Render every line of the material below as a Markdown table with two columns, No. and Text, where No. numbers the rows and Text holds the line. Omit blank lines.
[Start Extracted data]
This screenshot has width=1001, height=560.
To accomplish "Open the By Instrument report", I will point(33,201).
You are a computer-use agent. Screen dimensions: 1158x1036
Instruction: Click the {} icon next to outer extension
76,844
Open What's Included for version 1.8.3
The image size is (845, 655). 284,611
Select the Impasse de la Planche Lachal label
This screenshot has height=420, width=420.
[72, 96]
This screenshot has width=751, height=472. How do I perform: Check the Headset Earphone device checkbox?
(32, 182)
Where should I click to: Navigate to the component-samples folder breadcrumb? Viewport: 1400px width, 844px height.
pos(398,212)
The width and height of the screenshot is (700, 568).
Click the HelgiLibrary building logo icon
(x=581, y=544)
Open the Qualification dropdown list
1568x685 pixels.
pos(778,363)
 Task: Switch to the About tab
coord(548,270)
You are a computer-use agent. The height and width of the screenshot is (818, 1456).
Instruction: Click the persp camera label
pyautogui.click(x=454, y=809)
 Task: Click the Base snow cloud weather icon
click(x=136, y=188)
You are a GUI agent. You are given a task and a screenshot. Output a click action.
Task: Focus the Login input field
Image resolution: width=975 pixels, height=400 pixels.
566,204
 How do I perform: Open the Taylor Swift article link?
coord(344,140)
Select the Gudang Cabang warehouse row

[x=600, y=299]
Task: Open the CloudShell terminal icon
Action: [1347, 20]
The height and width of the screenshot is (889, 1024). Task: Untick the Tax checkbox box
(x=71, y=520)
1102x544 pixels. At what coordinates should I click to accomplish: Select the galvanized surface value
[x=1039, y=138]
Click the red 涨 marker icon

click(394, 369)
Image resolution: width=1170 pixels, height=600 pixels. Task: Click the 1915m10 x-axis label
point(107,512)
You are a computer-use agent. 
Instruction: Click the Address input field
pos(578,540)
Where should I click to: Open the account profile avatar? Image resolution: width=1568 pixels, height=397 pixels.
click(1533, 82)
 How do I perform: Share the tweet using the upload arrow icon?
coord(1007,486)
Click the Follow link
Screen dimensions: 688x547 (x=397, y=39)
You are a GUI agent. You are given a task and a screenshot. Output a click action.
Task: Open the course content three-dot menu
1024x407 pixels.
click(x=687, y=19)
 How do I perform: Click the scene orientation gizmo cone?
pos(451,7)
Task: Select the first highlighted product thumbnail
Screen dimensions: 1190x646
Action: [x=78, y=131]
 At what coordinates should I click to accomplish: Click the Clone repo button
[End Extracted data]
- **Expected answer**:
| No. | Text |
|---|---|
| 1 | This screenshot has width=1001, height=560. |
| 2 | To accomplish "Open the By Instrument report", I will point(33,201). |
| 3 | You are a computer-use agent. Screen dimensions: 1158x1036 |
| 4 | Instruction: Click the {} icon next to outer extension |
| 5 | 76,844 |
| 6 | Open What's Included for version 1.8.3 |
| 7 | The image size is (845, 655). 284,611 |
| 8 | Select the Impasse de la Planche Lachal label |
| 9 | This screenshot has height=420, width=420. |
| 10 | [72, 96] |
| 11 | This screenshot has width=751, height=472. How do I perform: Check the Headset Earphone device checkbox? |
| 12 | (32, 182) |
| 13 | Where should I click to: Navigate to the component-samples folder breadcrumb? Viewport: 1400px width, 844px height. |
| 14 | pos(398,212) |
| 15 | The width and height of the screenshot is (700, 568). |
| 16 | Click the HelgiLibrary building logo icon |
| 17 | (x=581, y=544) |
| 18 | Open the Qualification dropdown list |
| 19 | 1568x685 pixels. |
| 20 | pos(778,363) |
| 21 |  Task: Switch to the About tab |
| 22 | coord(548,270) |
| 23 | You are a computer-use agent. The height and width of the screenshot is (818, 1456). |
| 24 | Instruction: Click the persp camera label |
| 25 | pyautogui.click(x=454, y=809) |
| 26 |  Task: Click the Base snow cloud weather icon |
| 27 | click(x=136, y=188) |
| 28 | You are a GUI agent. You are given a task and a screenshot. Output a click action. |
| 29 | Task: Focus the Login input field |
| 30 | Image resolution: width=975 pixels, height=400 pixels. |
| 31 | 566,204 |
| 32 |  How do I perform: Open the Taylor Swift article link? |
| 33 | coord(344,140) |
| 34 | Select the Gudang Cabang warehouse row |
| 35 | [x=600, y=299] |
| 36 | Task: Open the CloudShell terminal icon |
| 37 | Action: [1347, 20] |
| 38 | The height and width of the screenshot is (889, 1024). Task: Untick the Tax checkbox box |
| 39 | (x=71, y=520) |
| 40 | 1102x544 pixels. At what coordinates should I click to accomplish: Select the galvanized surface value |
| 41 | [x=1039, y=138] |
| 42 | Click the red 涨 marker icon |
| 43 | click(394, 369) |
| 44 | Image resolution: width=1170 pixels, height=600 pixels. Task: Click the 1915m10 x-axis label |
| 45 | point(107,512) |
| 46 | You are a computer-use agent.  |
| 47 | Instruction: Click the Address input field |
| 48 | pos(578,540) |
| 49 | Where should I click to: Open the account profile avatar? Image resolution: width=1568 pixels, height=397 pixels. |
| 50 | click(1533, 82) |
| 51 |  How do I perform: Share the tweet using the upload arrow icon? |
| 52 | coord(1007,486) |
| 53 | Click the Follow link |
| 54 | Screen dimensions: 688x547 (x=397, y=39) |
| 55 | You are a GUI agent. You are given a task and a screenshot. Output a click action. |
| 56 | Task: Open the course content three-dot menu |
| 57 | 1024x407 pixels. |
| 58 | click(x=687, y=19) |
| 59 |  How do I perform: Click the scene orientation gizmo cone? |
| 60 | pos(451,7) |
| 61 | Task: Select the first highlighted product thumbnail |
| 62 | Screen dimensions: 1190x646 |
| 63 | Action: [x=78, y=131] |
| 64 |  At what coordinates should I click to accomplish: Click the Clone repo button |